Problem to work on: Find "Given: Click the Event Attendance heading" in the material below, then write out that line and every line after it exactly, ending with the last one; skip the pictures.

Raw data:
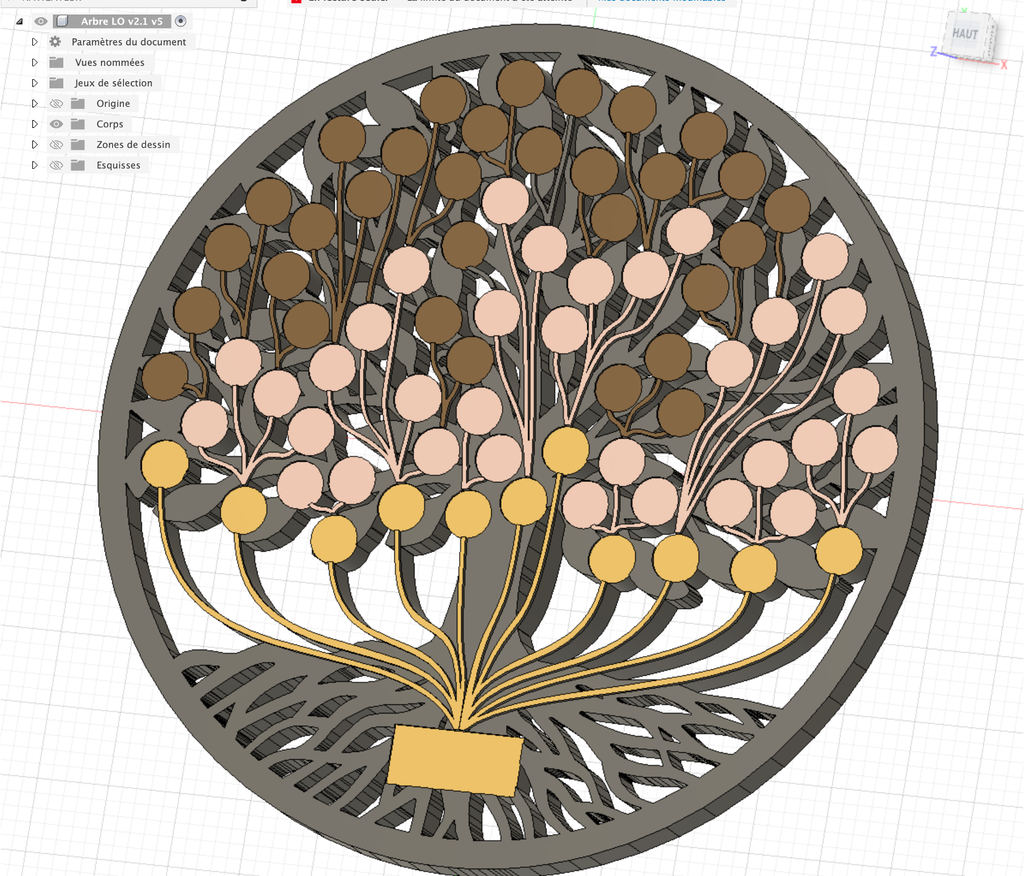Click the Jeux de sélection folder icon
The width and height of the screenshot is (1024, 876).
[57, 83]
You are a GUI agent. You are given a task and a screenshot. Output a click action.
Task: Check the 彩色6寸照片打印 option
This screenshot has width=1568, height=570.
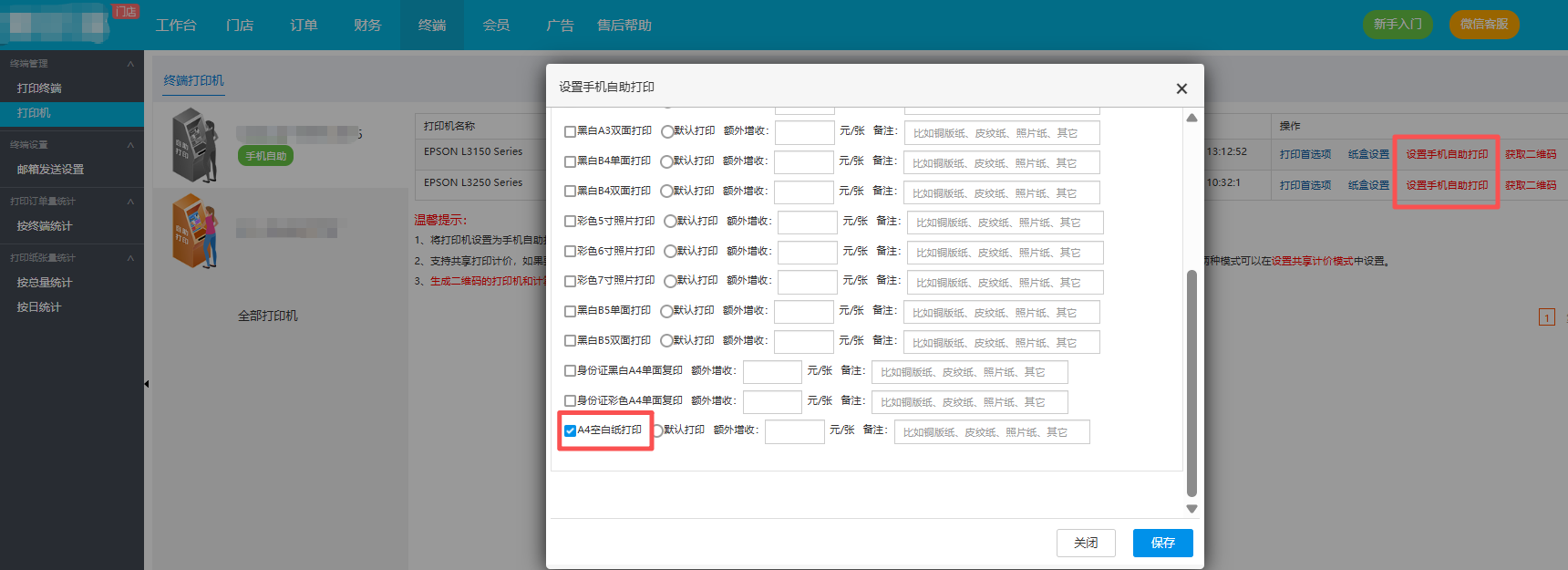coord(570,251)
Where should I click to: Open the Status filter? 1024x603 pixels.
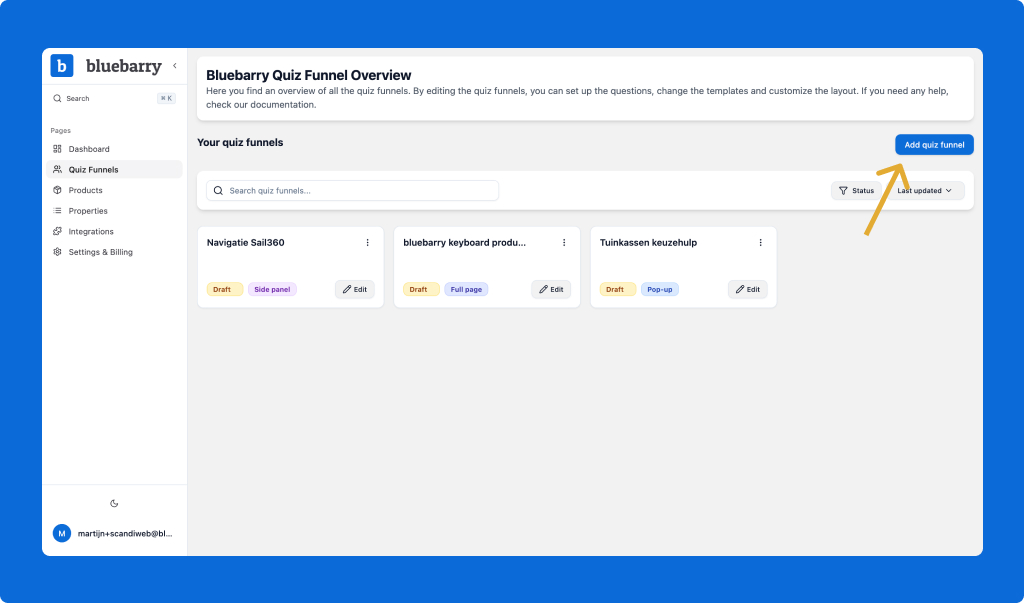pos(856,189)
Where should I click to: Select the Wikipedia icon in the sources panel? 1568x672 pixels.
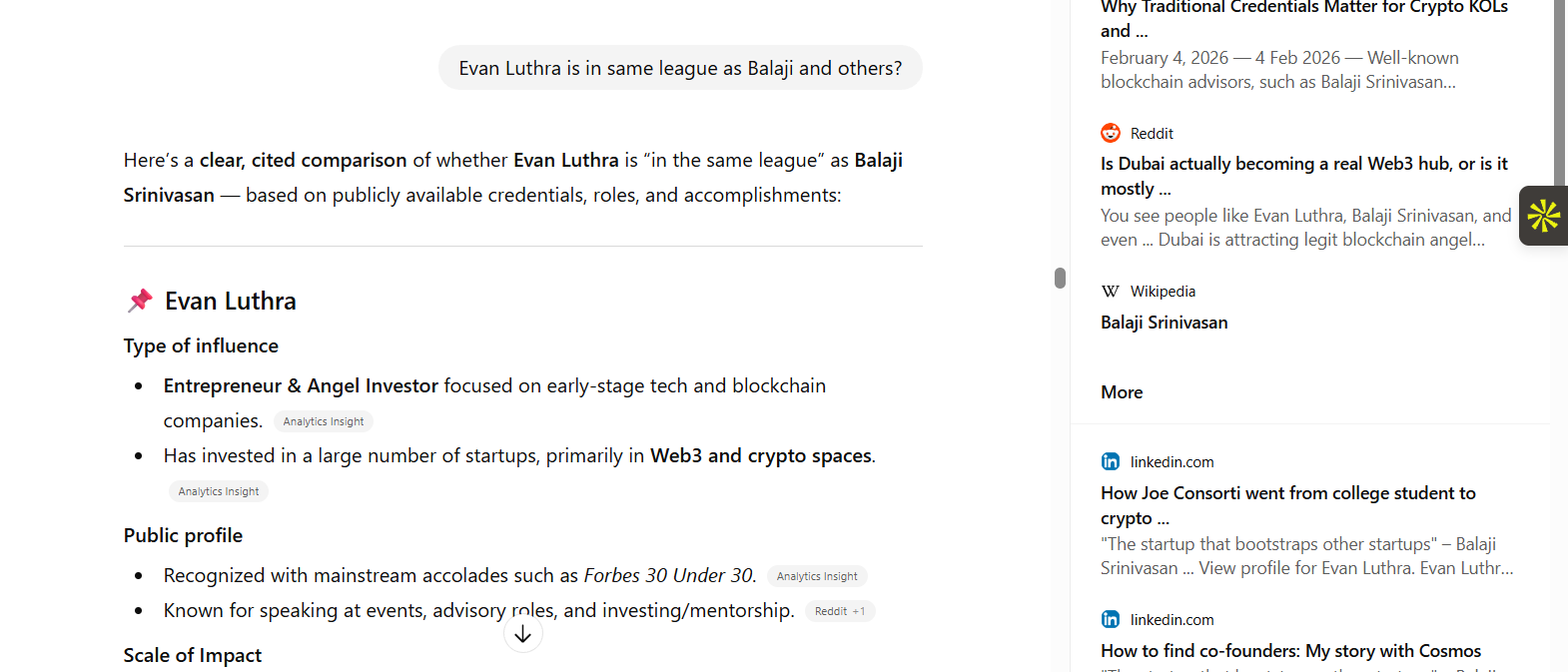(1110, 291)
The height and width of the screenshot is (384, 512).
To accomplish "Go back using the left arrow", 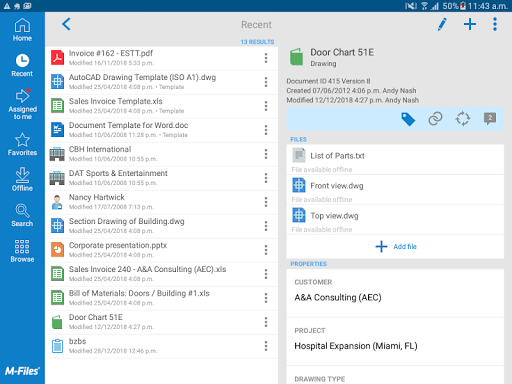I will [66, 24].
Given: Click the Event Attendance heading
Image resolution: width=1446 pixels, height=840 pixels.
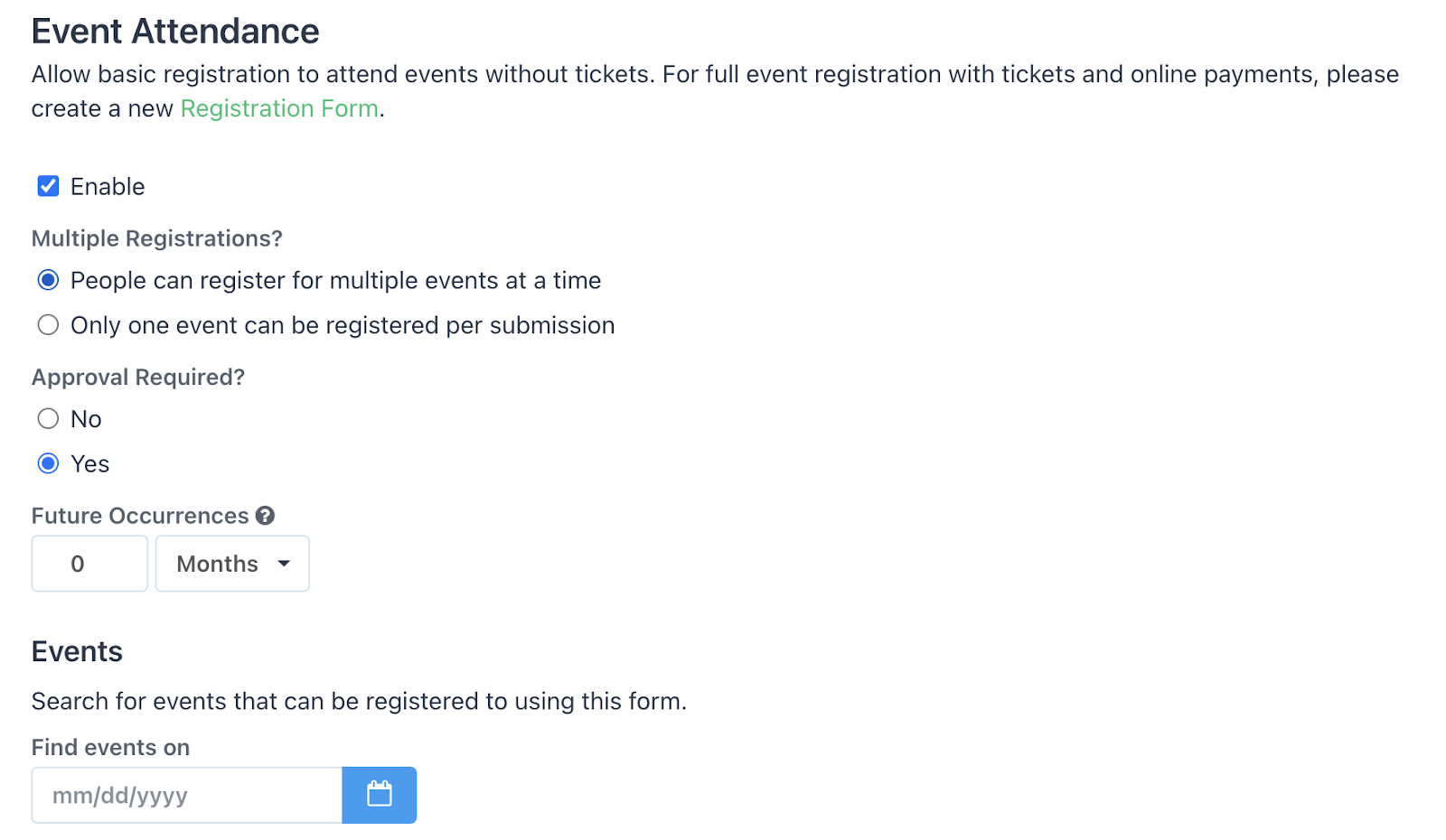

Problem solution:
Given: Click the Event Attendance heading
Image resolution: width=1446 pixels, height=840 pixels.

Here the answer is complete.